Ochre, Charcoal and Beeswax frottage on washi paper

September 2024

Curated by Jade Ervine as part of SITE: Richmond, an exhibition coinciding with the Bicentenary of the town of Richmond, Tasmania

Supported by Clarence Arts and Events

The invasion and subsequent colonisation of Lutruwita/Tasmania coincides with the absence of the Mumirimina people from this landscape.
This absence is not a coincidence but a consequence.

The founding of Richmond ultimately represents the loss of the Mumirimina people. 


For this work, I did not want to focus on the very dark and violent history present here: The war for this country or the extent of the genocidal regime enacted against our people that has altered our people, culture, and country forever.
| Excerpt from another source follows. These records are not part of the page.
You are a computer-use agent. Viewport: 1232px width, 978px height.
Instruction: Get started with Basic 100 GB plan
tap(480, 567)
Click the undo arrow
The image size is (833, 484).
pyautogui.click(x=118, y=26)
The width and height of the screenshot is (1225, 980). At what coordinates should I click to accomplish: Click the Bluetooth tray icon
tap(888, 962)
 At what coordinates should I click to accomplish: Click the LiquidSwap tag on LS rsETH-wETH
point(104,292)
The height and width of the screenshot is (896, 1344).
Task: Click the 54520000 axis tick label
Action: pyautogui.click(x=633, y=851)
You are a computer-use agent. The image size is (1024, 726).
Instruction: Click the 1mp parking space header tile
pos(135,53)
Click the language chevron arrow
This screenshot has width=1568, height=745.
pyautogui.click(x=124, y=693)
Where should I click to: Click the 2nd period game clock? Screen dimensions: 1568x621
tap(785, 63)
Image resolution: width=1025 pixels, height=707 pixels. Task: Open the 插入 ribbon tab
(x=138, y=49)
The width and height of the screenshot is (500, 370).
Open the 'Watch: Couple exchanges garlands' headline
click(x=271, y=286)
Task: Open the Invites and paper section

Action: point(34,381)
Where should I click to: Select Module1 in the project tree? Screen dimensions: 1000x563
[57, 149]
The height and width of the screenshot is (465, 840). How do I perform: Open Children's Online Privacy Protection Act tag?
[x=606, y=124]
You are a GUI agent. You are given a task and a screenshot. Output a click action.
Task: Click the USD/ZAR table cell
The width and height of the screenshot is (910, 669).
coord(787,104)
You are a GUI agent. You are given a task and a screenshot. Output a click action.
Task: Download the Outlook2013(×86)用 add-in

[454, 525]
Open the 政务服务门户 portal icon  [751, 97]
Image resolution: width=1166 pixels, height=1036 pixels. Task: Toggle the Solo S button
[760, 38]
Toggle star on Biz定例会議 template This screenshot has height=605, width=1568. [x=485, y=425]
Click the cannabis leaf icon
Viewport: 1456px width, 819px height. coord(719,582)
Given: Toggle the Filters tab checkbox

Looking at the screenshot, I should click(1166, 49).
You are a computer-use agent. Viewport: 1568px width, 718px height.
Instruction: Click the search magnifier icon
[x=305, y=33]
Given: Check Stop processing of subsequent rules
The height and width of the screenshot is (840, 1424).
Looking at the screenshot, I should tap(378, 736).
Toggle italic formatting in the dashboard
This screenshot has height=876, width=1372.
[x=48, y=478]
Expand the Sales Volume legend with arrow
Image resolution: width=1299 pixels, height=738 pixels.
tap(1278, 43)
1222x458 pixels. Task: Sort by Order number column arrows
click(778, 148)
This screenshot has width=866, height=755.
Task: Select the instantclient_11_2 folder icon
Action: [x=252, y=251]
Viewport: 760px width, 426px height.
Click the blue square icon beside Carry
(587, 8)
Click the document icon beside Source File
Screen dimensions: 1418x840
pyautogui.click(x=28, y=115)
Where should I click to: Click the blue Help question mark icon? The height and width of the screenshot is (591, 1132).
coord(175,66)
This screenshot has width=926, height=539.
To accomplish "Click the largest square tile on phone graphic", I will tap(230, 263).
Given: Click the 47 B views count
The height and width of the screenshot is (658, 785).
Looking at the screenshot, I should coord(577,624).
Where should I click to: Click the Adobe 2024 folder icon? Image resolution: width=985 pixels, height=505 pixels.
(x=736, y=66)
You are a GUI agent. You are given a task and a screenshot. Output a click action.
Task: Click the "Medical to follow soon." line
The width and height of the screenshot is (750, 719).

Instead, this work is a reflection on the thousands of years of life and care that this landscape has seen. 
The memory of Mumirimina people remains embedded in this landscape. The abundant country here is part of their legacy. This country continues to hold our people, still we can draw from it and the stories that remain here. 

A stone tool is made by one person, carried with them on their journeys across country and then left behind where it will be picked up by another or left within the landscape.


Thousands of stone tools have been found across Mumirimina country. Still more are found every year. 
Thousands of journeys, thousands of people, thousands of stories, for thousands of years. These tools are tangible physical reminders of Mumrimina people in this landscape.

This work features the outlines of real stone tools, each one unique, each one held by Mumirimina country. The marks are made by imprinting the tools into the paper using charcoal and ochre pigments that I have collected on my own journeys across our country.

If each stone tool represented a bicentenary, this work still could not represent the depth of the Mumarimina story here.